### SELECTED TEXT
"""

A benefit-to-cost (B/C) factor can provide a tool for decisionmakers who are using cost effectiveness when comparing more than one safety strategy, or when the strategy is to be installed on a large scale. The B/C analysis considers the cost of each treatment (typically just the installation cost) and the benefit, quantified in terms of crash reduction and lifespan. The annual benefit (that is, the crash savings) is the product of the total crash reduction per year and the aggregate cost of a crash (all severities combined). The B/C ratio is calculated as the ratio of the annual benefit to the annual cost. For any strategy to be considered beneficial, the B/C ratio must be larger than 1.00.
The Phase VI Focus
The specific goal of the Evaluations of Low-Cost Safety Improvements Pooled Fund Study, Phase VI, was to analyze crash data to determine the effectiveness of various low-cost pavement treatments on improving roadway safety. For the most part, the researchers used the Empirical Bayes before-and-after analysis methodology. The Empirical Bayes method is a set of procedures for developing statistical inferences in which data are used to estimate crash distributions.
The researchers analyzed treatments for both flexible and rigid pavements and developed CMFs for each type of improvement. They developed ratios for those treatments that yielded statistically significant overall crash reductions. This phase of the pooled fund study also sought to identify any potential differences in safety performance for various types of pavement treatments, as this aspect had not been carefully examined under previous research.
In effect, this work was a retrospective study of the effects of pavement treatments on roadway safety. In other words, the researchers did not install pavement safety treatment strategies as part of this phase of the study. Rather, the volunteer States provided the project team with information on the locations of previous pavement treatments, along with crash and roadway data from before and after the treatments that were applied prior to this phase.
Pavement Treatments Evaluated by the Phase VI Study
|Flexible Pavement Treatment Strategies
|Concrete Pavement Treatment Strategies
|Thin Hot-Mix Asphalt (HMA) Overlay
|Thin HMA Overlay
|Open Graded Friction Course (OGFC)
|Ultrathin Bonded Wearing Course (UTBWC)
|High Friction Surface Treatment (HFST)
|Chip Seal (single/double/triple)
|Grooving/Next Generation Concrete Surface
The project team analyzed the crash data for a minimum of 3 years before the treatment had been applied and a minimum of 3 years following the application. Three years of post-installation crash data, however, were not always available for one of the newer types of treatments, known as high friction surface treatments (HFSTs).
“HFST is not a commonly used surface treatment, but FHWA’s Every Day Counts 2 and HFST teams are responsible for advancing its rapid deployment,” says Joseph Cheung, civil engineer, Office of Safety, FHWA. “The teams provide agencies, contractors, consultants, and industry with the knowledge and skills to apply this recommended countermeasure on horizontal curves, intersection approaches, grades, and other spot locations, as identified, in order to decrease crashes, serious injuries, and fatalities.”
Data collection was the most time-consuming aspect of the study. To help maximize the number of treatment sites available for analysis, the project team started by contacting each volunteer State to determine its most commonly used treatment. The team also asked about the availability of information on that treatment (specifically, site locations, crash data, and roadway information).

"""

### PROVIDED DATA

"""

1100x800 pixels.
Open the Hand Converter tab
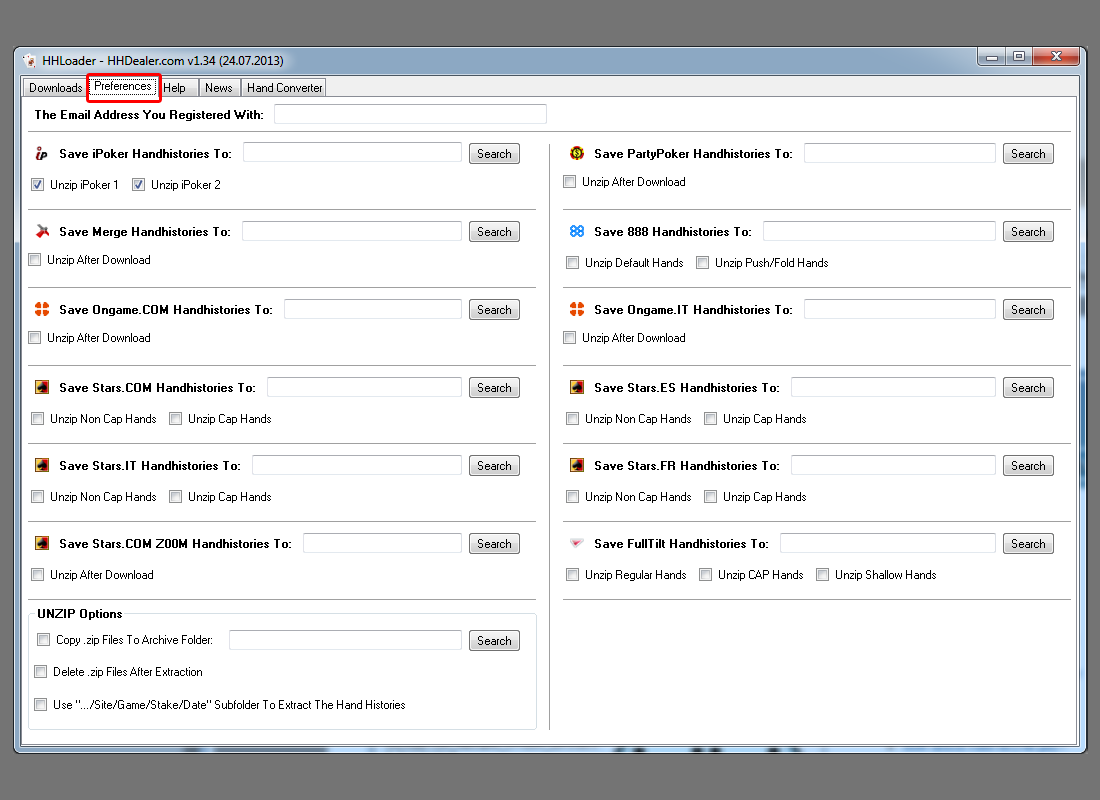click(284, 88)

"""

### WRITTEN TASK 1
Answer these from the pavement safety passage:
(a) For a strategy to be considered beneficial, what value must the B/C ratio exceed?
(b) Which analysis methodology did the researchers use for the most part?
(c) What was the most time-consuming aspect of the study?
### WRITTEN TASK 2
Repeat everything in the pavement safety passage from "The Phase VI Focus" down to "estimate crash distributions.", with no changes.
The material plays no part in what is asked here.

### FINAL ANSWER 1
(a) 1.00
(b) The Empirical Bayes before-and-after analysis methodology
(c) Data collection

### FINAL ANSWER 2
The Phase VI Focus
The specific goal of the Evaluations of Low-Cost Safety Improvements Pooled Fund Study, Phase VI, was to analyze crash data to determine the effectiveness of various low-cost pavement treatments on improving roadway safety. For the most part, the researchers used the Empirical Bayes before-and-after analysis methodology. The Empirical Bayes method is a set of procedures for developing statistical inferences in which data are used to estimate crash distributions.